Revision as of 15:35, 25 September 2020 by Aldo Tragni (talk | contribs) (Simplified section on strategies)

First-Approval Instant-Runoff Voting (FAIR-V) is a Single-Winner Cardinal voting systems developed by Aldo Tragni.

The objectives of this voting system is the balance between simplicity, resistance to strategies, and elect the utilitarian winner.

Procedure

Voter score candidates with ratings in [0,3]. Set -1 points to the lowest ratings in each vote (0 to all others).

  1. The candidate with the lowest sum of points is eliminated (if in a single vote all candidates with -1 are eliminated, then the remaining candidates with the lowest rating will be set to -1).

Procedures 1 is repeated, until only one candidate remains, who is the winner.

Normalization

Bullet Min Norm: set -1 the minimum value of the ballot to normalize, and the others all to 0.

Using this norm, it's possible to apply the FAIR-V procedure also to ranges with more than 4 ratings.

Name derivation

First-Approval Instant-Runoff Voting:

  • "First": refers to the FPTP in which the voter chooses the best candidate to win. In FAIR-V the first choices are such, as long as there are "bad" candidates. After the "bad" candidates have all been eliminated from a ballot, then only the "good" ones are treated as the first choice.
  • "Approval": refers to the fact that the voter's first choices can be more than 1, as in AV.
  • "Instant-Runoff": refers to the fact that, by eliminating one candidate at a time, only two will remain at the end, obtaining the "Instant-Runoff" (comparison of the top two candidates head-to-head).

FAIR-nV: the FAIR-V norm works with ranges of different sizes and n indicates the number of ratings used in the range, minus 1.

  • FAIR-1V: it's equivalent to AV, with ratings in [0,1].
  • FAIR-V: is the default definition, with ratings in [0,3].
  • FAIR-5V: uses ratings in [0,5].
  • FAIR-9V: uses ratings in [0,9].

Strategies resistance

Min-maxing

Properties of FAIR-V:

  • increase rating of the candidate X in one vote doesn't change the chance of victory for candidates rated below the old rating of X.
  • decreasing rating of the candidate X in one vote doesn't change the chance of victory for candidates rated below the new rating of X.

These properties mean that in FAIR-V a voter cannot favor a candidate more than the worst ones, by increasing his rating.

Example, given this honest vote:
  A[0] B[1] C[2] D[3]   -->   Normalized: A[-1] B[0] C[0] D[0]
if the voter only wanted to increase the chance of victory of B,C,D with respect to A, then vote like this is useless:
  A[0] B[3] C[3] D[3]   -->   Normalized: A[-1] B[0] C[0] D[0]

Voting lesser of two evils

Consider 2 frontrunners F1 and F2, among which the voter considers F1 > F2.

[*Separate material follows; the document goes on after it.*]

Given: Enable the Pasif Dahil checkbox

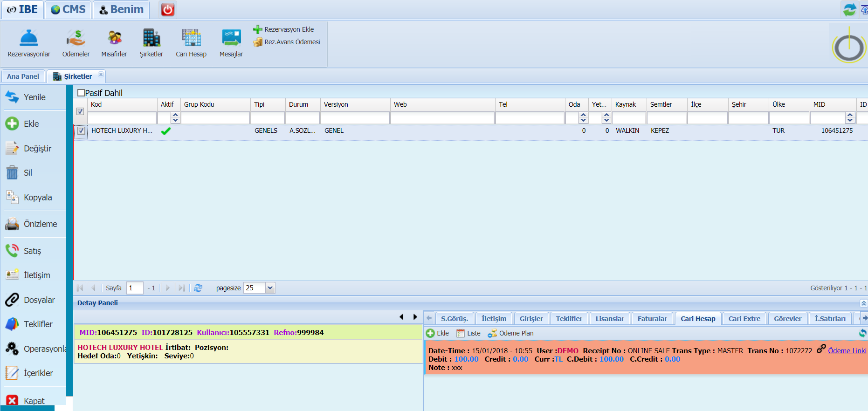Looking at the screenshot, I should click(81, 93).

The properties indicated in the previous section ensure that the only interest of the voter is to decrease the rating of F2, leaving the rating of F1 unchanged.

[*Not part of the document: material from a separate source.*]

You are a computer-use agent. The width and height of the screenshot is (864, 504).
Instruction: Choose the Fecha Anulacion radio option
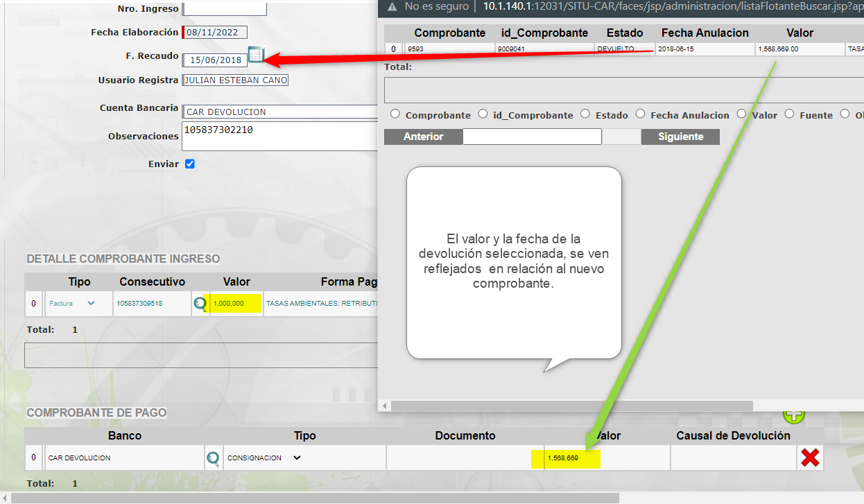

If only F1 and F2 remain at the end of the count, it's sufficient only that those have two different ratings to ensure that the weight of the vote is maximum in favor of F1. This specifically ensures that F1 receives rating 0 if it's the worst candidate among all, or receives 1 if there are candidates much worse than F1 but not frontrunners (minorities); in both cases, the vote would remain very honest.

Monotonicity failure

Using the Yee diagram it was possible to observe that FAIR-V procedure is extremely resistant to the failure of monotonicity[1], so the Push-over strategy can be considered practically absent.

Voting systems comparison

IRV

IRV assigns 1 point to the candidate with the highest rating, while FAIR-V assigns -1 point to the candidate with the lowest rating; both eliminate at each step the candidate with the lowest sum of points.

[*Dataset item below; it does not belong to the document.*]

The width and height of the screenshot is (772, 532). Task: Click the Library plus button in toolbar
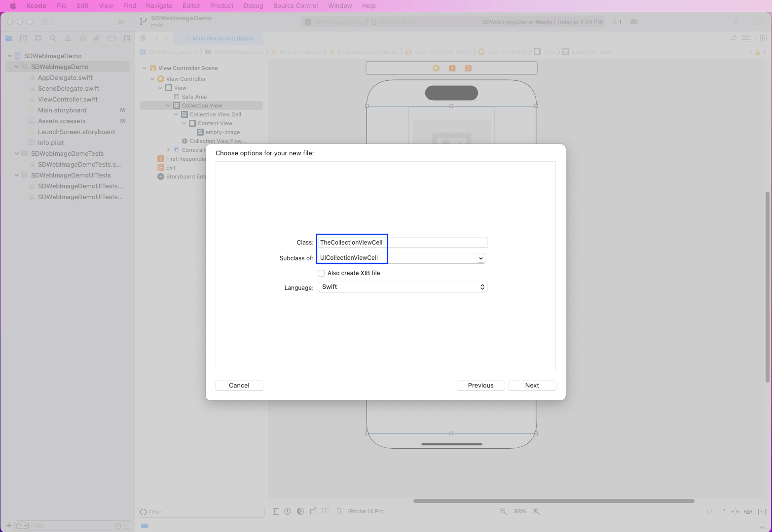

A big difference between the 2 types of counting is that in FAIR-V the failure of monotonicity is practically absent, while IRV is one of the systems in which it's most present.

PRO-V

FAIR-V is more resistant to strategies, but has a more complex procedure than PRO-V.

References

  1. Aldo Tragni. "Strong monotonicity failure resistance". Retrieved 1 September 2020.